Sólo lo muerto no muere: los hombres sabemos eso. Es lo que diferencia nuestro estar en el mundo del de cualquier otra cosa. Saberse cosa de la muerte lo modifica todo. Y hace de cada instante en nuestras vidas campo de batalla. Nada, para nosotros, queda fuera de esa red de conflictos, cuyo enredar tácticas aparentes en invisibles estrategias sólo acaba en el punto exacto donde comienza el silencio de morir: «la guerra es de todos padre, de todos rey, que a unos marca como dioses, como hombre a otros, a éstos como esclavos, como libres a aquellos». Así nació, en Heráclito de Éfeso, la filosofía.

«Uso desproporcionado de la fuerza»: ha sido, para el actual presidente español, la letanía sagrada de una liturgia rentable, la que acarrea votos con sólo agitar dos demoníacos monigotes de guiñol: antisemitismo y antiamericanismo. No es que sea un hallazgo novedoso: Hitler y Stalin hicieron de ese diablo bifronte uso exhaustivo y, en aún mayor medida, letal: «judíos y plutócratas» es reiterada invocación totalitaria en los años treinta. «Rechazamos firmemente el uso desproporcionado de la fuerza» de Israel en el sur del Líbano: manifiesto conjunto del socialista Presidente español Rodríguez Zapatero y del islamista Presidente turco Tayip Erdogán, 7 de julio de 2006. Fue el verano inolvidable del Presidente ataviado con kufiya palestina en fervoroso mitin pacifista; o sea, antiisraelí; también allí fue invocado el horror del mantra: «uso desproporcionado de la fuerza». Un catálogo de la ritual repetición de la misma fórmula por parte de los socialistas españoles nos lleva hasta Yenín, donde a más de uno no le importó desbarrar acerca de genocidios o insultar a la condición humana, invocando Varsovia y Auschwitz para dar razón de una escaramuza militar con resultado de 52 y 23 bajas por cada una de las partes: «uso desproporcionado de la fuerza».

¿Cómo se mide la «desproporción» en el uso de la fuerza?
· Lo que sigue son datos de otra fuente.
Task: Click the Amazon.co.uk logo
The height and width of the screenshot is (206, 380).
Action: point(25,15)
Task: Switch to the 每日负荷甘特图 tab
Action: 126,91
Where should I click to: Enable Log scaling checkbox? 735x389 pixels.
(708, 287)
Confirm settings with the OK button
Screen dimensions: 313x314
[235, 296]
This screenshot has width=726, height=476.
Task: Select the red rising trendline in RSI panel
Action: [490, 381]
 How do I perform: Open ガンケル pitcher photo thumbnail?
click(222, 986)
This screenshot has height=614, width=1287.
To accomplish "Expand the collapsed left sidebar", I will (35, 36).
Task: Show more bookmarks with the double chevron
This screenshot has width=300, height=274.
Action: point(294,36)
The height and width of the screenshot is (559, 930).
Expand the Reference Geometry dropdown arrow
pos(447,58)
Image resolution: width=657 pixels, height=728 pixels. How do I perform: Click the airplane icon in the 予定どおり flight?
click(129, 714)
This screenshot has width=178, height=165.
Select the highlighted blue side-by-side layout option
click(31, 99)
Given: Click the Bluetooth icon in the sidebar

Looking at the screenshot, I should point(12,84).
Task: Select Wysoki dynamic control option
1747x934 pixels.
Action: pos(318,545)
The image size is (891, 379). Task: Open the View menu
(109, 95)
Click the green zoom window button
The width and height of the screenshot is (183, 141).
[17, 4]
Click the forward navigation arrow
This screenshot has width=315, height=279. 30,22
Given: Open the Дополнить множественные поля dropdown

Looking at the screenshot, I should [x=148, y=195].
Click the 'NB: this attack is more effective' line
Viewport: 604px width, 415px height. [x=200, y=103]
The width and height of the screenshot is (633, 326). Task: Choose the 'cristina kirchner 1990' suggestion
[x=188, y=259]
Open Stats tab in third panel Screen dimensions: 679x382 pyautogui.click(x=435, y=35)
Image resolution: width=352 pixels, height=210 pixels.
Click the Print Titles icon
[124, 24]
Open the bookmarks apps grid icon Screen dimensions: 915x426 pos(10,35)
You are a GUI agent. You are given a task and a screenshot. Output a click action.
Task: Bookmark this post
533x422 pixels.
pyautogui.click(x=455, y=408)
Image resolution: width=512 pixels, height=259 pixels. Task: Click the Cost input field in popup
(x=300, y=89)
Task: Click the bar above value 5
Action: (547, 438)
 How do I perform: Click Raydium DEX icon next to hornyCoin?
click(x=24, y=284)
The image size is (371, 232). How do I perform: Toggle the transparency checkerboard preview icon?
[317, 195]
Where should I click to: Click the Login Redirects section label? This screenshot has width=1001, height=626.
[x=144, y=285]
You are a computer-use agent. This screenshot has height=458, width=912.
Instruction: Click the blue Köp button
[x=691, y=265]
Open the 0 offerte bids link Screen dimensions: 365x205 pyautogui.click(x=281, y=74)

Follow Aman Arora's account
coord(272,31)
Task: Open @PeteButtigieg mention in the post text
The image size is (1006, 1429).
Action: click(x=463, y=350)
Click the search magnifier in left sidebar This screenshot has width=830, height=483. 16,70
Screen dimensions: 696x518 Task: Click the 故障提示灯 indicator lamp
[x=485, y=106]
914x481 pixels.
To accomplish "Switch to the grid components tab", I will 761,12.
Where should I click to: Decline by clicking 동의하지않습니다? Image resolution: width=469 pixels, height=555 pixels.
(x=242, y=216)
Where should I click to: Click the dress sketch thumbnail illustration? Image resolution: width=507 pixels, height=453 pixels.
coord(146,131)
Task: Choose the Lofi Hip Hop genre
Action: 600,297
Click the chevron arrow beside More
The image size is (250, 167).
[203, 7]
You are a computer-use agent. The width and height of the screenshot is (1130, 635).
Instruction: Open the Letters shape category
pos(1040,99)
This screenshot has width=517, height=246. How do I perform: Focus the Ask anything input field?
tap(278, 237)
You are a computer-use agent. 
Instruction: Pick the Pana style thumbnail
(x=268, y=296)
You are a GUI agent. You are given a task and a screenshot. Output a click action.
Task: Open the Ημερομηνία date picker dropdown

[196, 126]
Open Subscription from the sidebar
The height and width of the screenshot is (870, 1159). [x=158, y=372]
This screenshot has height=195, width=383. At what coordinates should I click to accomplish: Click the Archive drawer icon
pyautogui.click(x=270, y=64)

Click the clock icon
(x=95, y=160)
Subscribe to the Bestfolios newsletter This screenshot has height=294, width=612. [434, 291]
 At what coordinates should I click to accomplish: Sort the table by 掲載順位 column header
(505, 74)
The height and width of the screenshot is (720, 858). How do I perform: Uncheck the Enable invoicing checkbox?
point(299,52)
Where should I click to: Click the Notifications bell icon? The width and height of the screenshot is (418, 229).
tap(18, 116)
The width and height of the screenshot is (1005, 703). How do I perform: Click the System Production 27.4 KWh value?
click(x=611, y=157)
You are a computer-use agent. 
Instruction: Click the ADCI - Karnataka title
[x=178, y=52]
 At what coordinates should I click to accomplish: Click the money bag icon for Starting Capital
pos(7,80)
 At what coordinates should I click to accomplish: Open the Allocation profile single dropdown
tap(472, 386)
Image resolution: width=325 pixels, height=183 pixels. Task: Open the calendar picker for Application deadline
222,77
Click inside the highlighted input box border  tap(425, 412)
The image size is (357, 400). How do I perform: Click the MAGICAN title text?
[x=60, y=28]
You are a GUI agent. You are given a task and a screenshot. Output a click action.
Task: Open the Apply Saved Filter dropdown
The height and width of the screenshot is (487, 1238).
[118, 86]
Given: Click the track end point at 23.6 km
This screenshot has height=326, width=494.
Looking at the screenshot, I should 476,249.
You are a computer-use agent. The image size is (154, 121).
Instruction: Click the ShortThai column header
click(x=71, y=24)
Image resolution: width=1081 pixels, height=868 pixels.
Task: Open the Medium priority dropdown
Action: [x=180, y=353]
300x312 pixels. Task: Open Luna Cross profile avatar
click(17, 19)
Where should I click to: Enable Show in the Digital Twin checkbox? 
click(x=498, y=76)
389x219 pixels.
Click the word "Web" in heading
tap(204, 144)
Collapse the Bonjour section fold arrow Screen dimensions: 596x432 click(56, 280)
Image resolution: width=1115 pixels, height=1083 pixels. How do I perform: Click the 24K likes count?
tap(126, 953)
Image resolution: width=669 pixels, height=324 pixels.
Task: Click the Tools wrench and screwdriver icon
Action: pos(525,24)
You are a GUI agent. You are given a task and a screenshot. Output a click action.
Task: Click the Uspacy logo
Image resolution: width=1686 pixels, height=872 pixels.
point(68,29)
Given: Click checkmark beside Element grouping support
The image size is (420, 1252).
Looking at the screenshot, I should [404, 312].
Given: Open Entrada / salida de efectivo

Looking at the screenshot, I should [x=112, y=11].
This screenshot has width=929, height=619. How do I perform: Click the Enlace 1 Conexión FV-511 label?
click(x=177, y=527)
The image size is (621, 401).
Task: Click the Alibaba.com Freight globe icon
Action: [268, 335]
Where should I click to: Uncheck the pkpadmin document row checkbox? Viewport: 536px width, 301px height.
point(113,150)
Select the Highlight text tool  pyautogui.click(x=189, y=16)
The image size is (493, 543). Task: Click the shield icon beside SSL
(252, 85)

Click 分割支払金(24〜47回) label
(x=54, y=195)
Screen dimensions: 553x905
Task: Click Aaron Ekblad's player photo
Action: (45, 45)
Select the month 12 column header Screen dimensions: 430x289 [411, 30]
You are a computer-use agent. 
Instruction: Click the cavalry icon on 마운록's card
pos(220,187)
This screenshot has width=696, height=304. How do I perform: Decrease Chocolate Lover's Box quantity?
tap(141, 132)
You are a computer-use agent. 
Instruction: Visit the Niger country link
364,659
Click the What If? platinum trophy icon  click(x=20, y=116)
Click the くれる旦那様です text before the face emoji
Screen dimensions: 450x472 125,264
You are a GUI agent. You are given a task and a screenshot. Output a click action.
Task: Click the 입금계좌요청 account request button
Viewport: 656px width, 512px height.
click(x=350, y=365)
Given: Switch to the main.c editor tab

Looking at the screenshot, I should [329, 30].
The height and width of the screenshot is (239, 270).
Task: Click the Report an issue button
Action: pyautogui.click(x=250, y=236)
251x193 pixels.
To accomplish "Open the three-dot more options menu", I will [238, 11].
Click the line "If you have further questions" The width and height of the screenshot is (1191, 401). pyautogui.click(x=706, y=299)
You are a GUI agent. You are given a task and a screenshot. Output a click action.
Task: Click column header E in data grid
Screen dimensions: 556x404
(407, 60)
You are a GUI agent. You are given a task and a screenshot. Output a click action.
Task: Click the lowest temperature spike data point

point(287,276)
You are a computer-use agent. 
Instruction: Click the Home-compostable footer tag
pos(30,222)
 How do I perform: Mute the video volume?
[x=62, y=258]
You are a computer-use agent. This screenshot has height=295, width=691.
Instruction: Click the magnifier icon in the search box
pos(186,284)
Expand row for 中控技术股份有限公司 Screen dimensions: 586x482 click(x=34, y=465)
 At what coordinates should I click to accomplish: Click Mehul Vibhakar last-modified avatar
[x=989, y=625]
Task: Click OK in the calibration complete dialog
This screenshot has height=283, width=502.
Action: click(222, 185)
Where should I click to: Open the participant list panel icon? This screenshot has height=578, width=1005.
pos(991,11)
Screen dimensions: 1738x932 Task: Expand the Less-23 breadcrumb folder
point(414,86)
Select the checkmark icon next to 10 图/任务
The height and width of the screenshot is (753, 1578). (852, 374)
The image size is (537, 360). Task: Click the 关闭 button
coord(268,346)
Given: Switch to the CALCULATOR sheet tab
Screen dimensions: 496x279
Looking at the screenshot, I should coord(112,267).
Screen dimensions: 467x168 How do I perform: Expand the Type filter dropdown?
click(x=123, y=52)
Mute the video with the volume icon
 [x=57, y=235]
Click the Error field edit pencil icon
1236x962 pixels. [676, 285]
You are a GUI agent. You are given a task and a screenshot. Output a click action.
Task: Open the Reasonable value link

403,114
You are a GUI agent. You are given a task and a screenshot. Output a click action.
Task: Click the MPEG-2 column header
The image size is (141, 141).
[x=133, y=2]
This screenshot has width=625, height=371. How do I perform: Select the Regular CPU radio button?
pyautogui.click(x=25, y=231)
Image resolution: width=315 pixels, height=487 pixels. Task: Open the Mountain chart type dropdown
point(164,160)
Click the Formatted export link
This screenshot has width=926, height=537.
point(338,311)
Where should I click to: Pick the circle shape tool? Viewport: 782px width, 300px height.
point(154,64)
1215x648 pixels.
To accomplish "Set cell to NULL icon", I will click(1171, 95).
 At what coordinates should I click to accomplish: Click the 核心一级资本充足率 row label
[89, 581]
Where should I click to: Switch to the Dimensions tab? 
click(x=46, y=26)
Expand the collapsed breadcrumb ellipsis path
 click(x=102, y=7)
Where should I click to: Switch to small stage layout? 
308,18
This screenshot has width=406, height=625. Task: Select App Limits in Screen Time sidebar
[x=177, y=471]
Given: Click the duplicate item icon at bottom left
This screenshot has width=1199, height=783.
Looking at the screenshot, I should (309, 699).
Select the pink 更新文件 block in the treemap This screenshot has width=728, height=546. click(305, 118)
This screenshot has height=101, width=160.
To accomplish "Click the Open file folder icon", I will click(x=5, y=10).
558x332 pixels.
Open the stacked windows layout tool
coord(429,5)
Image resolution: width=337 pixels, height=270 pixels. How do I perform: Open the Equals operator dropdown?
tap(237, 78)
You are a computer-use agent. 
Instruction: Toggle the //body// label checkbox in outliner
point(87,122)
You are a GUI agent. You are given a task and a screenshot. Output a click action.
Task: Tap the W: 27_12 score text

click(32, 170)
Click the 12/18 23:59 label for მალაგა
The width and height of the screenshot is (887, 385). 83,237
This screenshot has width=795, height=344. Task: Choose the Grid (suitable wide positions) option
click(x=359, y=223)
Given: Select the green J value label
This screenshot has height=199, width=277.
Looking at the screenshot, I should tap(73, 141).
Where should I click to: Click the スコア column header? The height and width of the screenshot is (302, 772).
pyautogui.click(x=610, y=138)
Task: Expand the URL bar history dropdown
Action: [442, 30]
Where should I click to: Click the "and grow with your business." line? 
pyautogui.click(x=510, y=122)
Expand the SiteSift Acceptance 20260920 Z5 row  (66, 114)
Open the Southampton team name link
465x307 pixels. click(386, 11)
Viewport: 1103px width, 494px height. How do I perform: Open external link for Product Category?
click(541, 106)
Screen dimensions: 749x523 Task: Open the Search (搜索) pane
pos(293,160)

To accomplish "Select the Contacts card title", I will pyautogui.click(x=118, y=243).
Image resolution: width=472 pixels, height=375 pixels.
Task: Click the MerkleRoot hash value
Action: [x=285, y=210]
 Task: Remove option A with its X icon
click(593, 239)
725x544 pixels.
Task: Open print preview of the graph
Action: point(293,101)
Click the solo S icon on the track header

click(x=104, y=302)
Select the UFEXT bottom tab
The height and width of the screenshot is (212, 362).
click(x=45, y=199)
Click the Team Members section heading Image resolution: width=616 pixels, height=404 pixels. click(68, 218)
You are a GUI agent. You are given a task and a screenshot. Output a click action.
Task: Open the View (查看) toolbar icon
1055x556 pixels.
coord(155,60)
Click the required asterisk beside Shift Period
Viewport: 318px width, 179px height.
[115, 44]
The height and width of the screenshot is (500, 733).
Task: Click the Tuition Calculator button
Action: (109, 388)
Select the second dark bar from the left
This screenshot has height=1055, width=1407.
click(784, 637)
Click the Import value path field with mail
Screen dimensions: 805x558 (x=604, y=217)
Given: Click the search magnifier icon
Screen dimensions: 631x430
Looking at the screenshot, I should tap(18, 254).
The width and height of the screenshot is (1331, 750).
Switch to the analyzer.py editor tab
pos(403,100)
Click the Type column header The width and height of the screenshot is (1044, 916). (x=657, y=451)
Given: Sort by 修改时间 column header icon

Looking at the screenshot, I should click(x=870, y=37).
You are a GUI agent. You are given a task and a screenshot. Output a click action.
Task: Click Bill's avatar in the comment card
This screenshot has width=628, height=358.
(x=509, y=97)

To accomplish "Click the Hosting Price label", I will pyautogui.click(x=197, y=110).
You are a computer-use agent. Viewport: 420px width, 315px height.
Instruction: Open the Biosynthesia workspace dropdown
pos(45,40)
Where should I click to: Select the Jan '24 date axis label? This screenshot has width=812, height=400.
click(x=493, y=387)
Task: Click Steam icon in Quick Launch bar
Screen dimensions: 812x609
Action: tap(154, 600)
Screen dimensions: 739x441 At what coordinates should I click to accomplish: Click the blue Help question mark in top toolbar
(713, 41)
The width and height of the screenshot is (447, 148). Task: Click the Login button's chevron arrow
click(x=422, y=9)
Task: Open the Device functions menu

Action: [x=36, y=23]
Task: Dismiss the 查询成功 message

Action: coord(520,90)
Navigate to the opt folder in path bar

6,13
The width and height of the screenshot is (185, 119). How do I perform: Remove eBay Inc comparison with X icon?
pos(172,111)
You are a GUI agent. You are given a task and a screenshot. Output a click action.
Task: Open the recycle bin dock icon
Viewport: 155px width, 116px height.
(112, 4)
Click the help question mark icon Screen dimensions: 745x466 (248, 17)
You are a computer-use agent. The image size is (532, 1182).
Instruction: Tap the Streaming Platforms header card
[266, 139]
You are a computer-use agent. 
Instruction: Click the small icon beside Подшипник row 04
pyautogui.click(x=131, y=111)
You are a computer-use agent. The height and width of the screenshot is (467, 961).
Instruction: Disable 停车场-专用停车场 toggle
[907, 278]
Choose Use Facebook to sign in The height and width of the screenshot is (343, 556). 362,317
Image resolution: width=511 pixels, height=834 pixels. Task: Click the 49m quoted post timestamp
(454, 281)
En términos militares, por la eficacia, cuya cifra numérica da el cociente entre bajas enemigas y bajas propias. No existe otro criterio. Eficacia y desproporción son, en la guerra, sinónimos. El viernes último, el ejército español afrontó un ataque de la guerrilla afgana. El resultado fue de trece muertos enemigos y un herido propio. En el límite mismo de lo óptimo, en cuanto a eficacia militar se exige. La «desproporción» entre bajas enemigas y propias tiende, en este caso, a infinito, si la aritmética no miente e infinito es lo que resulta de cualquier cifra al ser dividida por cero. Yenín, Líbano, Gaza... -pero también Irak cuando la guerra que acabó con la dictadura- son, no seré yo quien lo niegue, «usos desproporcionados de la fuerza», definidos por el cociente favorable de los costes humanos. Y por eso fueron acciones victoriosas que, en el límite, acabaron por pagarse al precio menos alto de los posibles. La acción española del viernes es militarmente modélica, porque el uso de su fuerza fue lo bastante desproporcionado como para destruir, sin más bajas propias que un herido, al atacante. A eso llamamos guerra. Aunque el Presidente español y su ministra sigan, aún hoy, tomando a un ejército por una ONG y prefieran callar el mérito de lo que ocurrió: un uso eficazmente masivo de la desproporción favorable de la fuerza. O sea, guerra. Porque las guerras sólo se ganan o se pierden.